And How to Save It
Let us begin with a difficult truth. That new pilot you are about to kick off, the one being championed internally as the next major leap in transformation, is more likely to stall than succeed. This will not be because of bad code, immature algorithms or even external market forces. It will happen because, organisationally, we have not learned the lessons of the last thirty years.
I have seen this story repeat across sectors and industries. Smart people create well-intentioned ideas, backed by credible insight. They gain internal traction, produce promising results and then disappear. The pilot is not cancelled. It is not even declared a failure. It simply stops progressing. There is no budget request for scale-up, no handover into operations and no official decision either way. Instead it slides quietly into organisational limbo. The team disperses. Stakeholders turn their attention elsewhere. What was once described as high impact becomes a historical footnote, recycled into someone's CV as an experiment that showed potential.
This is pilot purgatory. It is a state in which innovation is neither alive nor officially dead, sustained only by inertia and the reluctance to confront what went wrong.
The Data Has Been Trying to Warn Us
According to the Standish Group, which has tracked IT project outcomes since 1994, the overall success rate for technology initiatives remains low. In 1994, only 16 per cent of projects were delivered on time, on budget and with acceptable scope. Three decades and multiple waves of transformation later, that number has risen only marginally, to 31 per cent. Despite agile frameworks, digital tooling and executive buy-in, most innovation initiatives still stall or fail.
31% of change projects are successful, after 30 years of doing them...
Worse still, 19 per cent of projects fail completely, and over 50 per cent are classified as challenged. These are not edge cases. This is the industry norm. The lesson is simple. Pilots do not fail because of technical limitations. They fail because we do not design them to succeed beyond their own narrow scope.

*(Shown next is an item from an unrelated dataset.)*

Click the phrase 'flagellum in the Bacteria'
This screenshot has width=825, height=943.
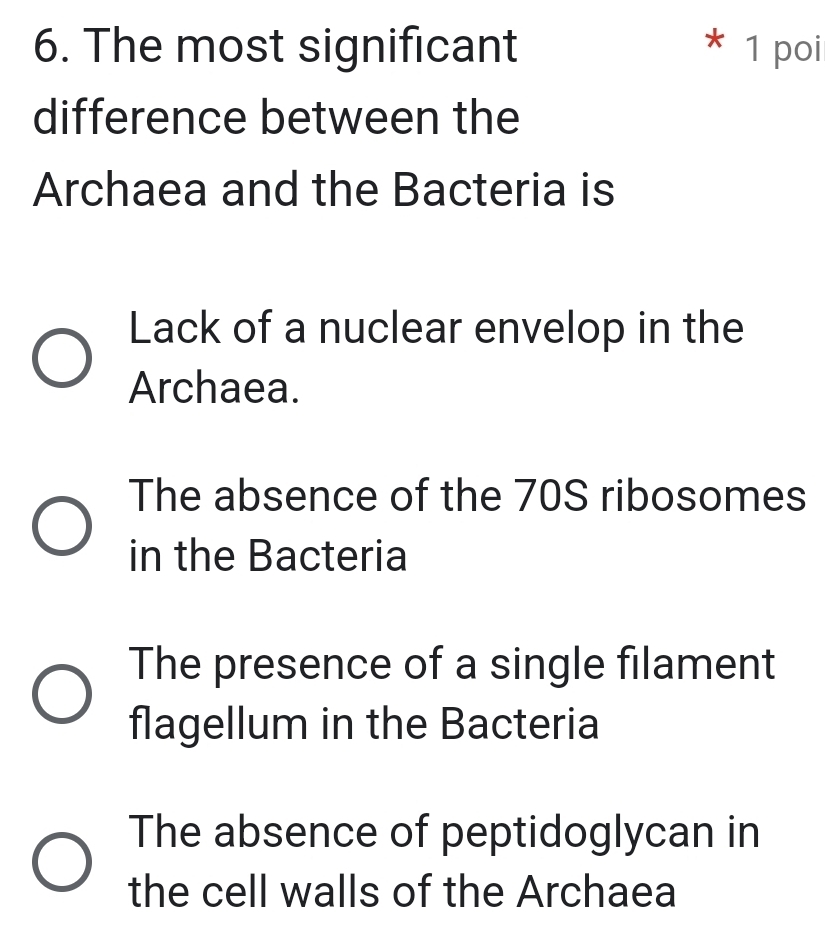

What Pilots Are Supposed to Do
When executed well, pilots serve a clear and essential function. They allow organisations to manage risk, validate assumptions and assess feasibility before committing large-scale resources. A good pilot should explore technical viability, process fit, user adoption and commercial value. It should be constructed as the first step of a repeatable and supportable system, not as a proof-of-concept for internal theatre.
Pilots and trials should assess outcome need, reduce risk, be disposable
Too often, however, this purpose becomes distorted. Pilots are used to impress stakeholders, to build momentum or to demonstrate capability. They are built quickly, often in isolation, using curated data and shortcuts that will never survive in production. Once pressure mounts to show results, a dangerous phrase enters the conversation: "Let us just put the pilot live."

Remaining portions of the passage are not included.